Please format the lines below as a JSON list of strings, one string per line, leaving out any blank lines.

Source records:
+--

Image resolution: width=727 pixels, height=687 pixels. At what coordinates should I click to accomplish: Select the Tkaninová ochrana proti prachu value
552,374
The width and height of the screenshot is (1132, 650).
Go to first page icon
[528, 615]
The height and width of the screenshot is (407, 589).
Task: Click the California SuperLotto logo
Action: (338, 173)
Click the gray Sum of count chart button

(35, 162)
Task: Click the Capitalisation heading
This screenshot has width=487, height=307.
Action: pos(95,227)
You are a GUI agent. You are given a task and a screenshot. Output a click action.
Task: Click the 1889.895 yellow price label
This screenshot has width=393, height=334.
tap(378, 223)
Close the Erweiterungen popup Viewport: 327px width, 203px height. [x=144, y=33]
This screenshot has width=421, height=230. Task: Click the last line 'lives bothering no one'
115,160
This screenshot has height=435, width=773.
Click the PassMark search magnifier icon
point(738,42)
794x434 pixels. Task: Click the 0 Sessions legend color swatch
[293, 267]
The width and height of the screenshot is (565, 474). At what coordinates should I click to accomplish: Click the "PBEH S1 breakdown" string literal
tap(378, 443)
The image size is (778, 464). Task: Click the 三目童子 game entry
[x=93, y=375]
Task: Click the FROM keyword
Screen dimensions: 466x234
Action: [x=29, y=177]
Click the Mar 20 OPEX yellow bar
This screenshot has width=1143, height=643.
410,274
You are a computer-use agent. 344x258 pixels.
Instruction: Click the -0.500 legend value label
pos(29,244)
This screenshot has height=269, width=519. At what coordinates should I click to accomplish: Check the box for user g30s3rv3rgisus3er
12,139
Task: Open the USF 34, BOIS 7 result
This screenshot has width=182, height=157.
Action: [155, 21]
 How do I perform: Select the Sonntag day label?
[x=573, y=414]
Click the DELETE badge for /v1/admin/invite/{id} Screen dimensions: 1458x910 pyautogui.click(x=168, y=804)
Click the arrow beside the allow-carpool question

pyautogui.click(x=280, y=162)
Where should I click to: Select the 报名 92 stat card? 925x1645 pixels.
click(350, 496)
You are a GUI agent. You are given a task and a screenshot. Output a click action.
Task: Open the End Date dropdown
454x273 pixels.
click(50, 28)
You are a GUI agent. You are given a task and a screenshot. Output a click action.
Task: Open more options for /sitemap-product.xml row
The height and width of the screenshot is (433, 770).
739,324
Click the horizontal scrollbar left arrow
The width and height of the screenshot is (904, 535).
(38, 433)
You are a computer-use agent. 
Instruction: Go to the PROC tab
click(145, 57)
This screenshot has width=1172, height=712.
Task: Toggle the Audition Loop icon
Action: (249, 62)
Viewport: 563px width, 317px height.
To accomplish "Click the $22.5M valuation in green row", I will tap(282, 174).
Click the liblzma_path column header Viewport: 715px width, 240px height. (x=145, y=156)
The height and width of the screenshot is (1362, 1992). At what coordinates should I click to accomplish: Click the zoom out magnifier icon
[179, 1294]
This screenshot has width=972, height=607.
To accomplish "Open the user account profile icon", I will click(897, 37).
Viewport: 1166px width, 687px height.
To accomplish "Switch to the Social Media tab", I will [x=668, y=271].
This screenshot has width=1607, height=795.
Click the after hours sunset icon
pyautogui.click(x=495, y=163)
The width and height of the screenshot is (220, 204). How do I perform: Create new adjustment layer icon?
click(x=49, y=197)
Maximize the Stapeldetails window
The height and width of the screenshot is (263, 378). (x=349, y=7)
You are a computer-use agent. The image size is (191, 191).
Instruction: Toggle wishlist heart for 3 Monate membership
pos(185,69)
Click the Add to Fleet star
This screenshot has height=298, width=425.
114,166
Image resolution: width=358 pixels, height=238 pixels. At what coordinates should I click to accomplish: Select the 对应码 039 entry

+--

Task response:
[
  "Image resolution: width=727 pixels, height=687 pixels. At what coordinates should I click to accomplish: Select the Tkaninová ochrana proti prachu value",
  "552,374",
  "The width and height of the screenshot is (1132, 650).",
  "Go to first page icon",
  "[528, 615]",
  "The height and width of the screenshot is (407, 589).",
  "Task: Click the California SuperLotto logo",
  "Action: (338, 173)",
  "Click the gray Sum of count chart button",
  "(35, 162)",
  "Task: Click the Capitalisation heading",
  "This screenshot has width=487, height=307.",
  "Action: pos(95,227)",
  "You are a GUI agent. You are given a task and a screenshot. Output a click action.",
  "Task: Click the 1889.895 yellow price label",
  "This screenshot has width=393, height=334.",
  "tap(378, 223)",
  "Close the Erweiterungen popup Viewport: 327px width, 203px height. [x=144, y=33]",
  "This screenshot has width=421, height=230. Task: Click the last line 'lives bothering no one'",
  "115,160",
  "This screenshot has height=435, width=773.",
  "Click the PassMark search magnifier icon",
  "point(738,42)",
  "794x434 pixels. Task: Click the 0 Sessions legend color swatch",
  "[293, 267]",
  "The width and height of the screenshot is (565, 474). At what coordinates should I click to accomplish: Click the \"PBEH S1 breakdown\" string literal",
  "tap(378, 443)",
  "The image size is (778, 464). Task: Click the 三目童子 game entry",
  "[x=93, y=375]",
  "Task: Click the FROM keyword",
  "Screen dimensions: 466x234",
  "Action: [x=29, y=177]",
  "Click the Mar 20 OPEX yellow bar",
  "This screenshot has width=1143, height=643.",
  "410,274",
  "You are a computer-use agent. 344x258 pixels.",
  "Instruction: Click the -0.500 legend value label",
  "pos(29,244)",
  "This screenshot has height=269, width=519. At what coordinates should I click to accomplish: Check the box for user g30s3rv3rgisus3er",
  "12,139",
  "Task: Open the USF 34, BOIS 7 result",
  "This screenshot has width=182, height=157.",
  "Action: [155, 21]",
  " How do I perform: Select the Sonntag day label?",
  "[x=573, y=414]",
  "Click the DELETE badge for /v1/admin/invite/{id} Screen dimensions: 1458x910 pyautogui.click(x=168, y=804)",
  "Click the arrow beside the allow-carpool question",
  "pyautogui.click(x=280, y=162)",
  "Where should I click to: Select the 报名 92 stat card? 925x1645 pixels.",
  "click(350, 496)",
  "You are a GUI agent. You are given a task and a screenshot. Output a click action.",
  "Task: Open the End Date dropdown",
  "454x273 pixels.",
  "click(50, 28)",
  "You are a GUI agent. You are given a task and a screenshot. Output a click action.",
  "Task: Open more options for /sitemap-product.xml row",
  "The height and width of the screenshot is (433, 770).",
  "739,324",
  "Click the horizontal scrollbar left arrow",
  "The width and height of the screenshot is (904, 535).",
  "(38, 433)",
  "You are a computer-use agent. ",
  "Instruction: Go to the PROC tab",
  "click(145, 57)",
  "This screenshot has width=1172, height=712.",
  "Task: Toggle the Audition Loop icon",
  "Action: (249, 62)",
  "Viewport: 563px width, 317px height.",
  "To accomplish \"Click the $22.5M valuation in green row\", I will tap(282, 174).",
  "Click the liblzma_path column header Viewport: 715px width, 240px height. (x=145, y=156)",
  "The height and width of the screenshot is (1362, 1992). At what coordinates should I click to accomplish: Click the zoom out magnifier icon",
  "[179, 1294]",
  "This screenshot has width=972, height=607.",
  "To accomplish \"Open the user account profile icon\", I will click(897, 37).",
  "Viewport: 1166px width, 687px height.",
  "To accomplish \"Switch to the Social Media tab\", I will [x=668, y=271].",
  "This screenshot has width=1607, height=795.",
  "Click the after hours sunset icon",
  "pyautogui.click(x=495, y=163)",
  "The width and height of the screenshot is (220, 204). How do I perform: Create new adjustment layer icon?",
  "click(x=49, y=197)",
  "Maximize the Stapeldetails window",
  "The height and width of the screenshot is (263, 378). (x=349, y=7)",
  "You are a computer-use agent. The image size is (191, 191).",
  "Instruction: Toggle wishlist heart for 3 Monate membership",
  "pos(185,69)",
  "Click the Add to Fleet star",
  "This screenshot has height=298, width=425.",
  "114,166",
  "Image resolution: width=358 pixels, height=238 pixels. At what coordinates should I click to accomplish: Select the 对应码 039 entry"
]